Los liberales también se propusieron fomentar el desarrollo de la industria y del comercio mediante un proceso de Revolución Industrial (tardío respecto al resto de Europa) y de modernización de las comunicaciones, con la creación de nuevas infraestructuras como el ferrocarril. No obstante, hubo diversos problemas.
Por un lado, España carecía de tradición industrial y la única industria, la textil catalana era incapaz de competir en el exterior. Por otro, España seguía siendo rico en materias primas materiales (hierro, plomo…) pero no había ni capital, ni conocimientos técnicos, ni demanda para explotarlos. Con la Ley de Minas de 1868, los principales yacimientos quedaron en manos de compañías extranjeras, por lo que España se convirtió en proveedora de materias primas y no se llegó a crear una industria transformadora. La única industria pesada que se intentó desarrollar fue la siderúrgica, sin embargo, el país carecía de carbón de buena calidad (coque), la principal fuente de energía de la Revolución Industrial. Así pues, la industrialización española fue muy escasa y sólo se desarrollaron dos focos periféricos: la industria textil en Cataluña y la siderúrgica en el País Vasco. Respecto a las comunicaciones, la orografía española complicaba el transporte interior de mercancías y personas, que se vio obstaculizado por los sistemas montañosos que separan el interior peninsular (la Meseta) de las zonas periféricos, entre otros factores. A partir de 1840 se emprendieron programas de construcción y mejora de caminos y carreteras. No obstante, estos medios eran lentos y todas las esperanzas se depositaron en el nuevo medio de transporte que estaba revolucionado Europa, el ferrocarril. Consecuentemente, España se sumó a la iniciativa ferroviaria a finales de la década de 1840 y en 1848 se construyó la primera línea ferroviaria de Barcelona-Mataró, seguida tres años después de la de Madrid-Aranjuez.
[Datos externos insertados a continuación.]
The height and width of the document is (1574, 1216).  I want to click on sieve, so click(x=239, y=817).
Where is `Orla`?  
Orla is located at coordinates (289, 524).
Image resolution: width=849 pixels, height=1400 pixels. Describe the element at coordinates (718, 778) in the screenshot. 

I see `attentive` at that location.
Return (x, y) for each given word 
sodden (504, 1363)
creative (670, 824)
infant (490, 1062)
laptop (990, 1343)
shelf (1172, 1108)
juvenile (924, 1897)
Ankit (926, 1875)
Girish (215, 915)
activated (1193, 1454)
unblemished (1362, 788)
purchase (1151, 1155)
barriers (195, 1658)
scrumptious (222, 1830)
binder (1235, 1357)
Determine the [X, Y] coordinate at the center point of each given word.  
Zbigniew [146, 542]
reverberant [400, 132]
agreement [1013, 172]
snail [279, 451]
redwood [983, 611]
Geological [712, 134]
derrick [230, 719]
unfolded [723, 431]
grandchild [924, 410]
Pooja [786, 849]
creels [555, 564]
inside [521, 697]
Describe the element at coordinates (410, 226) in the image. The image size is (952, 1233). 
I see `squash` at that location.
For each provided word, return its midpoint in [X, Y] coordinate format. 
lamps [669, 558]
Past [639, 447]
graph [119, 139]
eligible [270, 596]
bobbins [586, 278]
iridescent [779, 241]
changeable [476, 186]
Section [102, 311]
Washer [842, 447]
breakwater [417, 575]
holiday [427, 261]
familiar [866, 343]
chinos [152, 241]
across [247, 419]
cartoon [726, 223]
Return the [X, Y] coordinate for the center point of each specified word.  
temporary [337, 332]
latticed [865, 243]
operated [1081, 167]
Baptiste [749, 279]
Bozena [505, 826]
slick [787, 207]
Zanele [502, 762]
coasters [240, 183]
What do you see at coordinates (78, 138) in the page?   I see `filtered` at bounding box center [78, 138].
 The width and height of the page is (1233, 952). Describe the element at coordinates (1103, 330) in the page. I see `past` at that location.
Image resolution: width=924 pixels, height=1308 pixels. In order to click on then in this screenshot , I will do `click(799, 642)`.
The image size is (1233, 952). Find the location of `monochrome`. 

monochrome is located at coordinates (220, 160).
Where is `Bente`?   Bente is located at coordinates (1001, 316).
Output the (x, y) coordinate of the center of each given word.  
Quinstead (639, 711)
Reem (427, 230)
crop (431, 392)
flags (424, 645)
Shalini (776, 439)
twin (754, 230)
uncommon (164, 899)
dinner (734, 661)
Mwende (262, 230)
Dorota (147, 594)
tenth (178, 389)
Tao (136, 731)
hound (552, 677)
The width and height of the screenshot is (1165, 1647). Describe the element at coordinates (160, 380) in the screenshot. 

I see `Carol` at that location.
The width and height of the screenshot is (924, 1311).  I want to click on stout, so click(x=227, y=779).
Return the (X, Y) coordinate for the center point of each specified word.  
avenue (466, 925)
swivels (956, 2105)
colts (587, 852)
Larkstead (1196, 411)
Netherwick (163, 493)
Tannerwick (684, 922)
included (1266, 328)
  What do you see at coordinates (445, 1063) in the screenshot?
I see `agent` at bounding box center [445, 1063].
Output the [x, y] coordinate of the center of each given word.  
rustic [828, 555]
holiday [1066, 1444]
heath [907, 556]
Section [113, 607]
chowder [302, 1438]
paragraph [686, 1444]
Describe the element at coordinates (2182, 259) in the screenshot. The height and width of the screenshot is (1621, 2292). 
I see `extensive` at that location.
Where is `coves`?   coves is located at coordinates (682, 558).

El auténtico impulso se desencadenó con la Ley General de Ferrocarriles de 1855, que fomentaba la creación de compañías privadas de construcción y explotación. Asimismo, se creó una red radial en torno a Madrid, basada en las calzadas romanas y los caminos reales. Respecto al comercio, España carecía de un comercio interior único y homologado, en gran parte por la disparidad pesos. España exportaba materias primas e importaba productos manufacturados, lo que provocó que la balanza comercial fuese deficitaria. Con la intención de equilibrar la balanza, se recurrió a políticas proteccionistas y se impusieron fuertes aranceles a productos del exterior. Frente al proteccionismo se posicionaron los librecambistas que defendían que el Estado debía intervenir lo menos posible en la economía. Tampoco disponía el país de un sistema financiero estable, por ello se creó el Banco de España en 1856 y, posteriormente, otras entidades financieras privadas como el Banco de Santander. En 1868 se estableció la peseta como unidad monetaria oficial y tras el desastre colonial de 1898, destacó la fundación del Banco Español de Crédito (Banesto), entre otros, gracias a la repatriación de capitales de Cuba y Puerto Rico.